• WORKING DATA:

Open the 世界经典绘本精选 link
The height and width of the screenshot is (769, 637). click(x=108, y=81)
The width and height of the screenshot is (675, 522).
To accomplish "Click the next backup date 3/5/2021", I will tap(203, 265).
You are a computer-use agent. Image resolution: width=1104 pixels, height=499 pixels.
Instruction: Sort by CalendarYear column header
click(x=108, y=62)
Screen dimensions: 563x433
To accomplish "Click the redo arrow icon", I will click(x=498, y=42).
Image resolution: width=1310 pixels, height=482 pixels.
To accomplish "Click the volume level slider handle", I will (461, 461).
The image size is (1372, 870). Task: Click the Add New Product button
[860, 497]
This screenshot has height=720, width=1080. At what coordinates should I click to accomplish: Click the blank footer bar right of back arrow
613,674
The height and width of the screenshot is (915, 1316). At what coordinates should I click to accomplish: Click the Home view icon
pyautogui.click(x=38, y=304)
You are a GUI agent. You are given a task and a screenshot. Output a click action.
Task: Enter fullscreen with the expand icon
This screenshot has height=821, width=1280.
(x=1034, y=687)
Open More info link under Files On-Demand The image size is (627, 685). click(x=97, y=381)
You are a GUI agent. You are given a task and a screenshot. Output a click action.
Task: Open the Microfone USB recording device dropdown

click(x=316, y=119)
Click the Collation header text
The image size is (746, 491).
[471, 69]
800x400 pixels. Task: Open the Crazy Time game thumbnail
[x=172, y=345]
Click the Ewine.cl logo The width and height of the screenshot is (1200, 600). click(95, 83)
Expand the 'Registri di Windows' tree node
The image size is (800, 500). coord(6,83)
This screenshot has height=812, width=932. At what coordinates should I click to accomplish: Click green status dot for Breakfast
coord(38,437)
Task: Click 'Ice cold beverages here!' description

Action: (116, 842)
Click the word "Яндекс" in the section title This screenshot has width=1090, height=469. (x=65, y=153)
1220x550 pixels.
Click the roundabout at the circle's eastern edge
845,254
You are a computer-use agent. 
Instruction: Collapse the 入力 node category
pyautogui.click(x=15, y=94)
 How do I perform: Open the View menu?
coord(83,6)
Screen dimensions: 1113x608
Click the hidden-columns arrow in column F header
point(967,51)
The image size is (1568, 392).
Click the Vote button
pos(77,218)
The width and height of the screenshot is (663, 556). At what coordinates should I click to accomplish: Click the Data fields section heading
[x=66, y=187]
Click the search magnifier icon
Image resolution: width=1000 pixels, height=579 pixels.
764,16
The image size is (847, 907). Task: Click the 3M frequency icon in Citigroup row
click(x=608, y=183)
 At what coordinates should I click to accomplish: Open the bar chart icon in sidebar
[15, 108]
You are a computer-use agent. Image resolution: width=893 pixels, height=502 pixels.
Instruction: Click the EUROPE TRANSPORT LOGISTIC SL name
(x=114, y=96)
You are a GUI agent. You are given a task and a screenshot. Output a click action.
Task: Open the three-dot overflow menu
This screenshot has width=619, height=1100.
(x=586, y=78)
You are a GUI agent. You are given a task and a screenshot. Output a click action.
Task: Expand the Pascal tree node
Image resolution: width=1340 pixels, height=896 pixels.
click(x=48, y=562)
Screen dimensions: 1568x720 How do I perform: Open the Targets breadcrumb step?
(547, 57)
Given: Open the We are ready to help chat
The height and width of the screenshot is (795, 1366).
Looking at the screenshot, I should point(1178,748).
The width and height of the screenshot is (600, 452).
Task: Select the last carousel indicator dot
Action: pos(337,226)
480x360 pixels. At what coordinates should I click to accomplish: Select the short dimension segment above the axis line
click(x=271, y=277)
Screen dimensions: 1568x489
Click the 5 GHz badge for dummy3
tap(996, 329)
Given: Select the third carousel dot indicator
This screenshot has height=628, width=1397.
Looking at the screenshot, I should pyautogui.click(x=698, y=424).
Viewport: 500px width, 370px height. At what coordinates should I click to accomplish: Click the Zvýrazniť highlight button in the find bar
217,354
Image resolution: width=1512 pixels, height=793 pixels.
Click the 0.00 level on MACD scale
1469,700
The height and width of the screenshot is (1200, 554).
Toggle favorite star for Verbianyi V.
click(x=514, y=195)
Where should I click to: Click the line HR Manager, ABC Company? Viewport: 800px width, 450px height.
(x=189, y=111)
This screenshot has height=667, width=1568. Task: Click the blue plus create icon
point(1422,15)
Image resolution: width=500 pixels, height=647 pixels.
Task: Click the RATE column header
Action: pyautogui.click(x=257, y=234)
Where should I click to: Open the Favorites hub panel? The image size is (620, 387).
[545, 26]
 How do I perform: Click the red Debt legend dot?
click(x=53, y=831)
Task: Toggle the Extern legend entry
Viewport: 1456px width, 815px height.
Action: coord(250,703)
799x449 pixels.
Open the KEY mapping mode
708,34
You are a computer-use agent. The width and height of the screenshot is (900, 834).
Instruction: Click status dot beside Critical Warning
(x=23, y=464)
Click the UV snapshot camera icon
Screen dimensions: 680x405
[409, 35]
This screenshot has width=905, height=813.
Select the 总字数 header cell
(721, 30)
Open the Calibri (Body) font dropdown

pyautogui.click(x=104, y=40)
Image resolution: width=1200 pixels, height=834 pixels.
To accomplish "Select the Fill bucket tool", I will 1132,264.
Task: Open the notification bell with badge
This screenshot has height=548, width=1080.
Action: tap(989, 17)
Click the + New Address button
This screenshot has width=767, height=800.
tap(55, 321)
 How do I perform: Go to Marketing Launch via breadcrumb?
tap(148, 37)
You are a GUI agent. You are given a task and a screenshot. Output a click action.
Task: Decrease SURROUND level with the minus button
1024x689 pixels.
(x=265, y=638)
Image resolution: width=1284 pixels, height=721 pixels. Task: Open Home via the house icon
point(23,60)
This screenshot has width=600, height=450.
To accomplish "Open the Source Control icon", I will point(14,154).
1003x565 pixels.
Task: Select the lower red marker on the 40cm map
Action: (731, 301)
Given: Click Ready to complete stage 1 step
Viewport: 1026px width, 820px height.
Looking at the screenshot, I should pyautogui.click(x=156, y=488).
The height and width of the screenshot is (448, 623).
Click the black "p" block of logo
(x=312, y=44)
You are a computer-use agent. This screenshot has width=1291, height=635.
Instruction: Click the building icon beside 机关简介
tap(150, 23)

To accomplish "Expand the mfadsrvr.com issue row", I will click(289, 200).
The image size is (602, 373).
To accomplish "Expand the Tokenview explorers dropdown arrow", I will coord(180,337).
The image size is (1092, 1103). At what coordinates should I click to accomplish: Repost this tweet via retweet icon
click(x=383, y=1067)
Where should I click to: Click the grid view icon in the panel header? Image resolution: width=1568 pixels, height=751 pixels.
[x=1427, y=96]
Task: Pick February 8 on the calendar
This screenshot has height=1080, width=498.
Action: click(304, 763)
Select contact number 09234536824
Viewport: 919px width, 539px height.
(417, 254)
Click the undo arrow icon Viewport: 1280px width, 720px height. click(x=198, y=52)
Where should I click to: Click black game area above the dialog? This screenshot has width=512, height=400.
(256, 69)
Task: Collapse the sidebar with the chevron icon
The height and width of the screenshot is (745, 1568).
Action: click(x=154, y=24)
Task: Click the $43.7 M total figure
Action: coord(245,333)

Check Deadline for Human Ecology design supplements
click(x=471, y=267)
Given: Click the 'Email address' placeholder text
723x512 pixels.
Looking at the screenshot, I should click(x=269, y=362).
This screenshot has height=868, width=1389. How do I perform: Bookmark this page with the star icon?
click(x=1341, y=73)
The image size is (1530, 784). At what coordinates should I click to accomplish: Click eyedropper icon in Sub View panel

• YOUR TASK: Lines containing the word "computer" must all be returned from the material above.

• TASK ANSWER:
You are a computer-use agent. Image resolution: width=1104 pixels, height=499 pixels.
You are a computer-use agent. 
You are a computer-use agent. Image resolution: width=893 pixels, height=502 pixels.
You are a computer-use agent. The width and height of the screenshot is (900, 834).
You are a computer-use agent. This screenshot has width=1291, height=635.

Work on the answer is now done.